----- Records for this task -----

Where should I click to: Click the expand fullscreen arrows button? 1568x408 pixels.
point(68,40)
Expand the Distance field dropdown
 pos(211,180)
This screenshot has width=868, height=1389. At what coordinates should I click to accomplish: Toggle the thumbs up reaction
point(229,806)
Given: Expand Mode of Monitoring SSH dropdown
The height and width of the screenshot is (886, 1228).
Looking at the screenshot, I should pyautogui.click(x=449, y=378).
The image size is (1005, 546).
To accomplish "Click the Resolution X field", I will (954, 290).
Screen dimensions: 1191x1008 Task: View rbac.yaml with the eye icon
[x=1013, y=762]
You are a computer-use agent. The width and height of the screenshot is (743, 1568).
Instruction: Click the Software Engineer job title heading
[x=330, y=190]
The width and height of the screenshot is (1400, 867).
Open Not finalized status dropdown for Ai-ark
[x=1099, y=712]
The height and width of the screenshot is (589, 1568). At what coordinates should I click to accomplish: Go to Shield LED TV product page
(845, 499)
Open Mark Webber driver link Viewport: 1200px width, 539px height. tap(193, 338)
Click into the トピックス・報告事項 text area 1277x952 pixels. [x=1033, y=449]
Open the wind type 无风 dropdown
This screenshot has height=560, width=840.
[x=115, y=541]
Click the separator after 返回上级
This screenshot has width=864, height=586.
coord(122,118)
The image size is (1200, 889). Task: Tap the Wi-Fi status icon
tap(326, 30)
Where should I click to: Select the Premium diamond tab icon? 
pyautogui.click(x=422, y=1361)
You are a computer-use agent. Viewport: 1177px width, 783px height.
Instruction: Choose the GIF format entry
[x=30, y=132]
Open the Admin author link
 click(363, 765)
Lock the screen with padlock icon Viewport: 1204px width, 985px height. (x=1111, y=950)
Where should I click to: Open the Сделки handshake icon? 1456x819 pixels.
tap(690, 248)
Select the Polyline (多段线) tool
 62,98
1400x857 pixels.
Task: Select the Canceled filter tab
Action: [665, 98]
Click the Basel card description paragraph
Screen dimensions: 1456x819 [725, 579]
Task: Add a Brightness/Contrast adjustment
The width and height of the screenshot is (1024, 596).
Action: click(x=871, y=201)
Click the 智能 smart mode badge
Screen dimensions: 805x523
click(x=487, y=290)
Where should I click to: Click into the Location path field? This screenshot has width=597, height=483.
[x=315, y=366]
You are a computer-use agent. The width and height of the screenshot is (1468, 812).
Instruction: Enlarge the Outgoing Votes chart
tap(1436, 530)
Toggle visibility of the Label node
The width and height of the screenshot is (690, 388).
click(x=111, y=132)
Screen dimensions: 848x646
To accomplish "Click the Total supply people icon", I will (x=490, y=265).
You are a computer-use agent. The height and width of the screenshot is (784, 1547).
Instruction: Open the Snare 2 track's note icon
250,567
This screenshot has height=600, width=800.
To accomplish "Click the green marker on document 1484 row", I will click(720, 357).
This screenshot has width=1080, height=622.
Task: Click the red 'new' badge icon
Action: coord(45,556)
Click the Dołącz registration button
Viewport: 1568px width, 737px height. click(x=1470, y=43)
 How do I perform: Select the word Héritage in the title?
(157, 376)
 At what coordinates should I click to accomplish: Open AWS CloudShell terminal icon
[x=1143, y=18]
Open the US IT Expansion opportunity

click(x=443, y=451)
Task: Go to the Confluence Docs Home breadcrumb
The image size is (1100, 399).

-----

* **What you will do**
Pull out each line of the listing above that contains the word "with", copying every such line in full.

* **Solution to this exercise**
Screen dimensions: 1191x1008 Task: View rbac.yaml with the eye icon
Lock the screen with padlock icon Viewport: 1204px width, 985px height. (x=1111, y=950)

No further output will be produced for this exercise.